(Excerpted passage begins)
Meanwhile, Trump's decision to cut the 35 per cent US corporation tax rate, which was one of the highest in the world, down to 21 per cent was derided by his critics, who claimed it would lead to plunging tax receipts. His decision to cut the top rate of income tax from 39 per cent to 37 per cent and raise its threshold to $500,000 met with the same complaint.

However, the President got the last laugh, as the tax collected in the first month after they took effect was 12 per cent higher than the previous year and broke all records, not least because corporate money began returning to the US in spades. Again, there is a clear lesson for British policymakers here, especially as the prospect of tax rises are being openly mooted.

President Trump has also been an arch deregulator, under his watch ensuring that US lawmakers were forced to repeal two old rules for every new rule they created. As our American cousins have shown, when done correctly stripping away deadweight regulations can translate directly into better outcomes – improving competitiveness and simplifying complex regulations can be just as powerful as tax cuts.

Trump's success with the economy should be heard as loudly in Britain (and Europe) as many of his other pronouncements. Mocking the orange toddler-president may remain in vogue, but it is difficult to disagree with the analysis that, had it not been for the coronavirus pandemic, Trump would have been re-elected. It is the virus which is the flash in the pan, not Donald Trump.

The Prime Minister and the Cabinet would be wise to study Trump's success on the economy, and prioritise tax cuts, active deregulation, market-friendly policies, smaller and better government and open trade while defending the national interest. Trump might be on the way out, but his example remains.

With the general election a few years away, there is time to rekindle the economic success prior to Covid. Record high inward investment, high manufacturing output and low unemployment were some of the hallmarks. Such success will empower further the One Nation agenda and better help those less fortunate. Pleasing personalities are welcome but sound policies remain essential.
(Excerpted passage ends)
(Entries provided begins)
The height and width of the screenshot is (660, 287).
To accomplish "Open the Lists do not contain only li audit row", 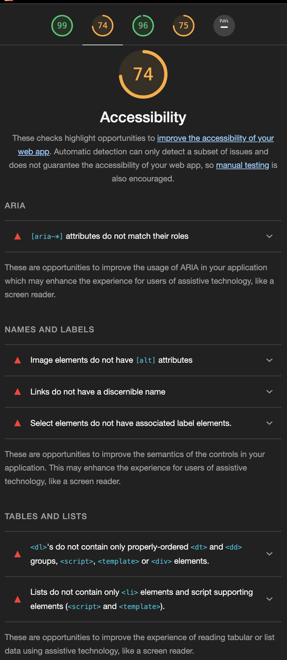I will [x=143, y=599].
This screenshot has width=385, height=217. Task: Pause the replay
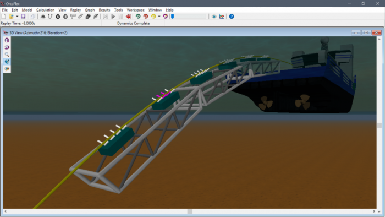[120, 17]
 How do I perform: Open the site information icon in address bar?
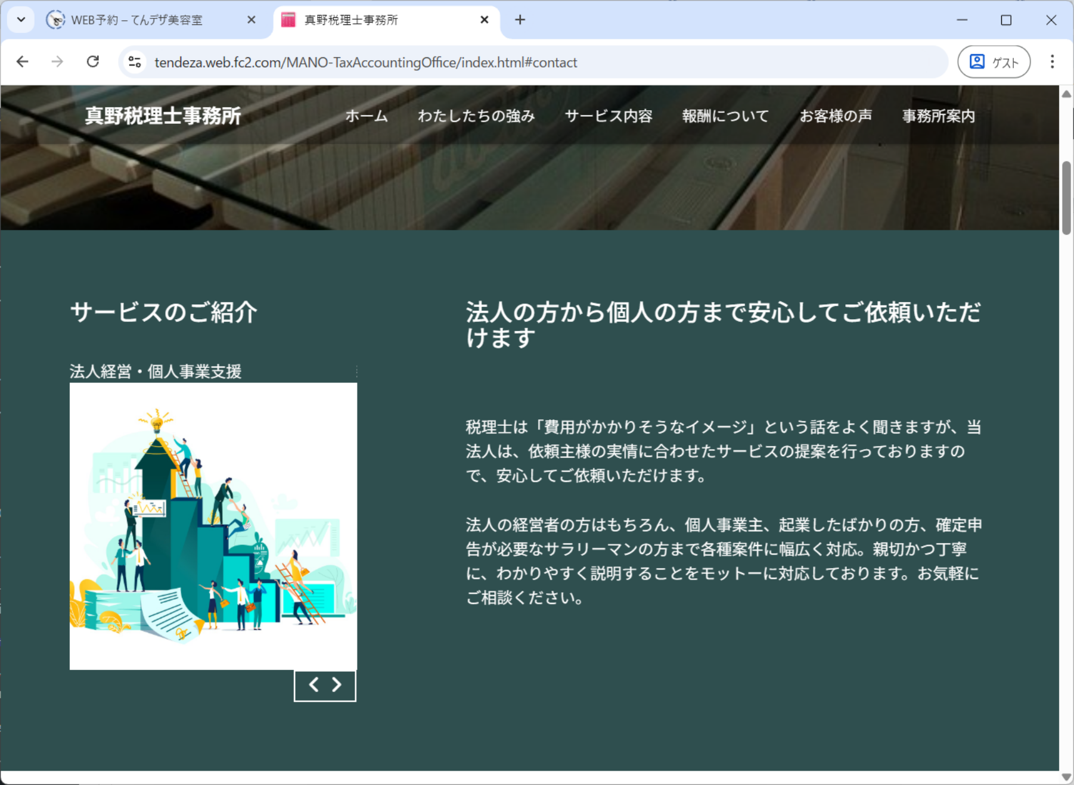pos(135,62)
(Entries provided ends)
(Entries provided begins)
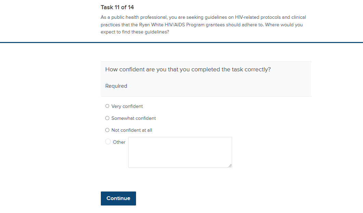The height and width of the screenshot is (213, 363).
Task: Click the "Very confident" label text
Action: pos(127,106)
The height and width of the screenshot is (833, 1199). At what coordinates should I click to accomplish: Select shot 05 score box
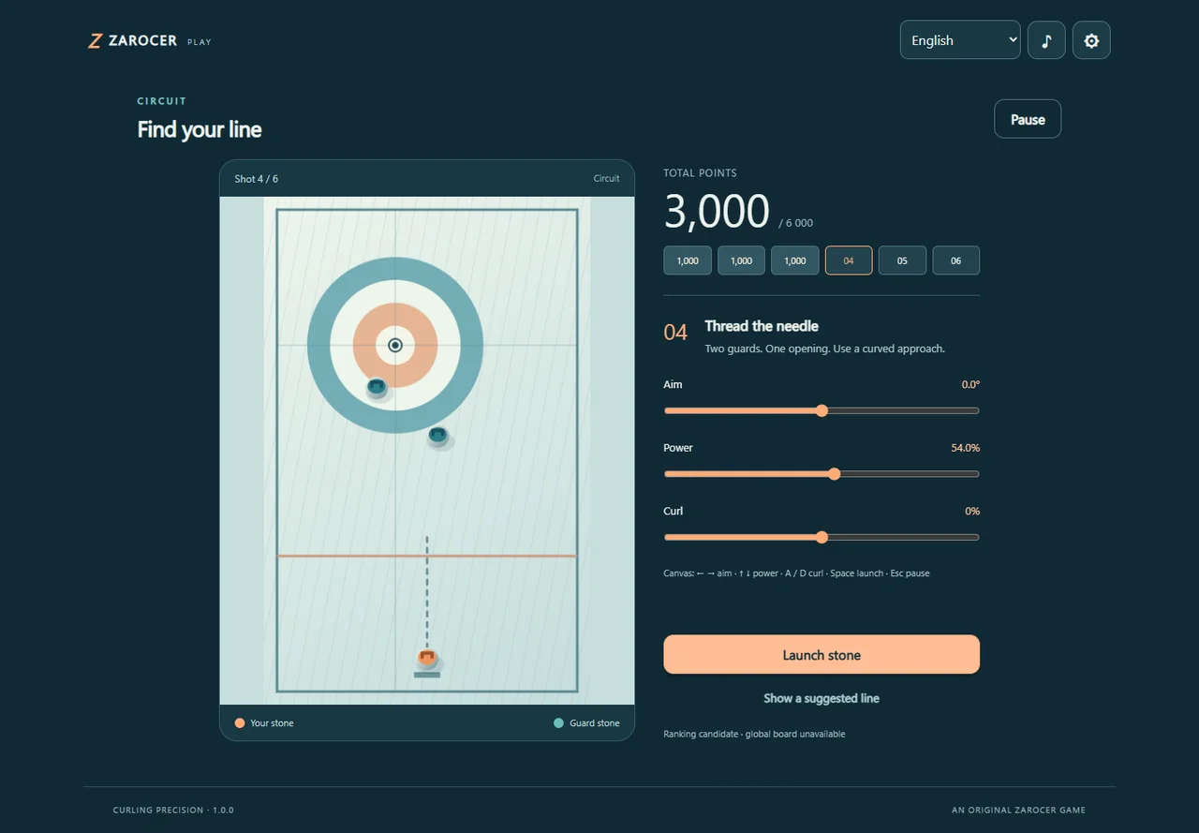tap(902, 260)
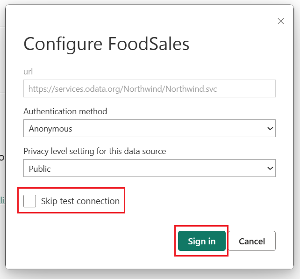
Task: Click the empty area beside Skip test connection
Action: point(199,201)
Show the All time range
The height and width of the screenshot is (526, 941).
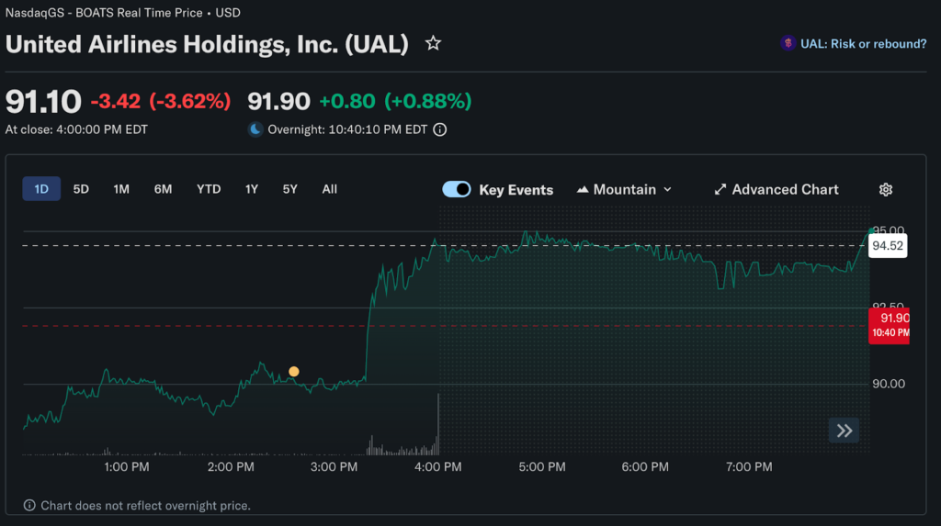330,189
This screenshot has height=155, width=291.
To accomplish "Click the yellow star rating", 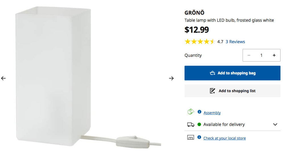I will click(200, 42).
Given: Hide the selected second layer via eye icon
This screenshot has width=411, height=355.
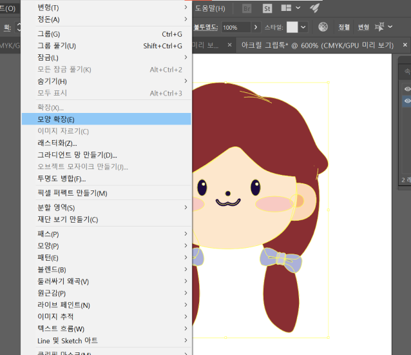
(Entries provided ends)
### [Work instruction 1]
In the passage on Trump's economy, to what level did Trump cut the US corporation tax rate?
### [Work instruction 2]
Rewrite the passage on Trump's economy starting with "President Trump has" and going on through "not Donald Trump.", using "COVID-19 pandemic" in place of "coronavirus pandemic".

### [Response 1]
He cut it to 21 per cent, down from 35 per cent.

### [Response 2]
President Trump has also been an arch deregulator, under his watch ensuring that US lawmakers were forced to repeal two old rules for every new rule they created. As our American cousins have shown, when done correctly stripping away deadweight regulations can translate directly into better outcomes – improving competitiveness and simplifying complex regulations can be just as powerful as tax cuts.

Trump's success with the economy should be heard as loudly in Britain (and Europe) as many of his other pronouncements. Mocking the orange toddler-president may remain in vogue, but it is difficult to disagree with the analysis that, had it not been for the COVID-19 pandemic, Trump would have been re-elected. It is the virus which is the flash in the pan, not Donald Trump.